Manter a maternidade do HNSD se tornou um desafio desde as mudanças de 2016. Esse ano, com a possiblidade do fechamento, diversas instituições se manifestaram como a Associação Médica de Itabira que considera a hipótese um grande retrocesso. Durante as reuniões ordinárias da Câmara de Itabira, o vereadores Neidson Freitas chegou a cobrar a Prefeitura de Itabira um posicionamento sobre o assunto.
Ainda em fevereiro, uma reunião no gabinete do atual prefeito, Marco Antônio Lage, reuniu setores envolvidos no assunto, como Promotoria Pública; secretaria municipais de Saúde; Associação Médica de Itabira; Conselho Regional de Medicina; e Unimed Itabira. Uma das possibilidades de solução levantadas foi o reajuste nos valores repassados pelos planos de saúde para a realização dos partos no hospital. Algo considerado inviável pela Unimed.
As discussões se arrastaram até junho de 2021, quando o HNSD anunciou que conseguiria manter a maternidade até dezembro desse ano. Houve um consenso entre os envolvidos na divisão das despesas, de forma igualitária. Os R$ 100 mil de déficit mensal gerados pela maternidade foram divididos por: HNSD; Unimed; planos de saúde Pasa e AMS; a classe médica; pediatras que assistem o setor hospitalar. Cada um vem arcando ou absorvendo R$ 17 mil do passivo gerado.
Recentemente, em outubro, o provedor do HNSD Márcio Labruna, declarou que há 80% de chance da maternidade não fechar. “Os serviços que criamos pode aumentar o número de partos e médicos terão mais consultas. Toda a renda dessas consultas será canalizada para atenuar o déficit. Não é que o déficit acabou, ele continua sendo dividido, só que agora é muito menor. Hoje, temos renda do Pronto Atendimento e da clínica da mulher que vão somar e viabilizar a maternidade”, declarou na época.
Em tempo
Durante a última reunião ordinária da Câmara de Vereadores de Itabira (9), o vereador Bernardo Rosa (PSB) deu um depoimento pessoal a respeito.

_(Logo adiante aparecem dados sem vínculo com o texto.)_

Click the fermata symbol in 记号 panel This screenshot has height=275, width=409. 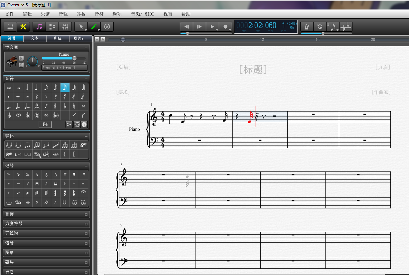[83, 193]
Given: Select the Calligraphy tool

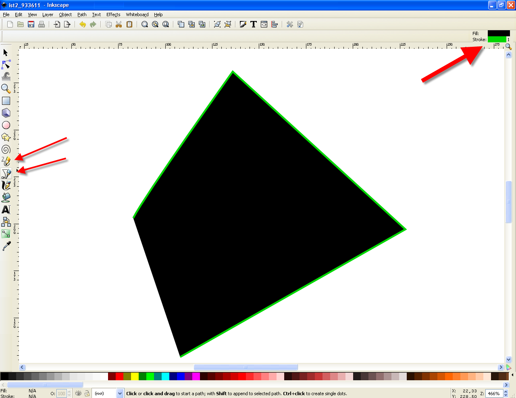Looking at the screenshot, I should tap(6, 185).
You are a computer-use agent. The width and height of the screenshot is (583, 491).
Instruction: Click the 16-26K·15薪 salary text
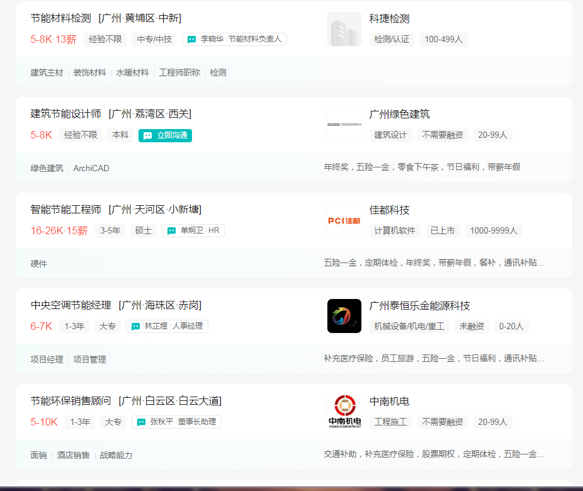[x=59, y=231]
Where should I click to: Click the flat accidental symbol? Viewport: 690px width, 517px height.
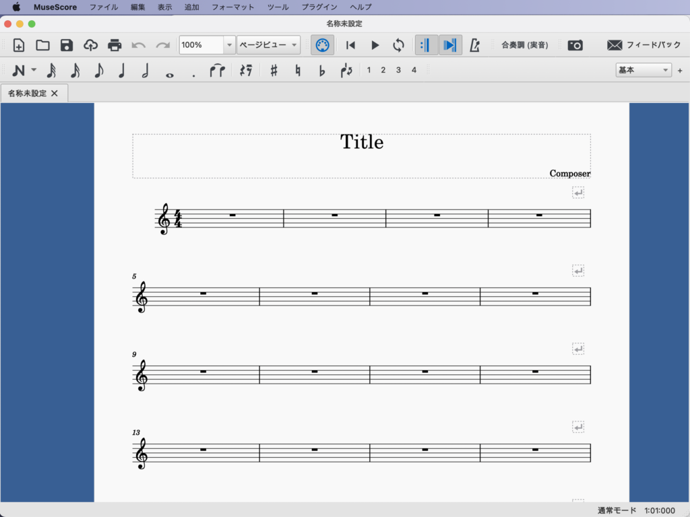(x=321, y=70)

“Eu tenho uma filha de um ano e seis meses e sei o quanto é o amor que temos pelos nosso filhos. Quando do parto da minha esposa, nós tínhamos a opção de ir para o Hospital Carlos Chagas. Lá, infelizmente, eles esperam até os 45 minutos do segundo tempo para fazer o parto, porque eles priorizam o parto natural. Eu achei um absurdo! Aí, eu tive que pagar o parto no Hospital Nossa Senhora das Dores com receio pela integridade física da minha filha. Minha mulher já estava com 39 semana, não tinha a dilatação necessária e teria que ficar lá aguardando. Então, eu sinto a dor e sei como é, principalmente para a mulher”, relatou.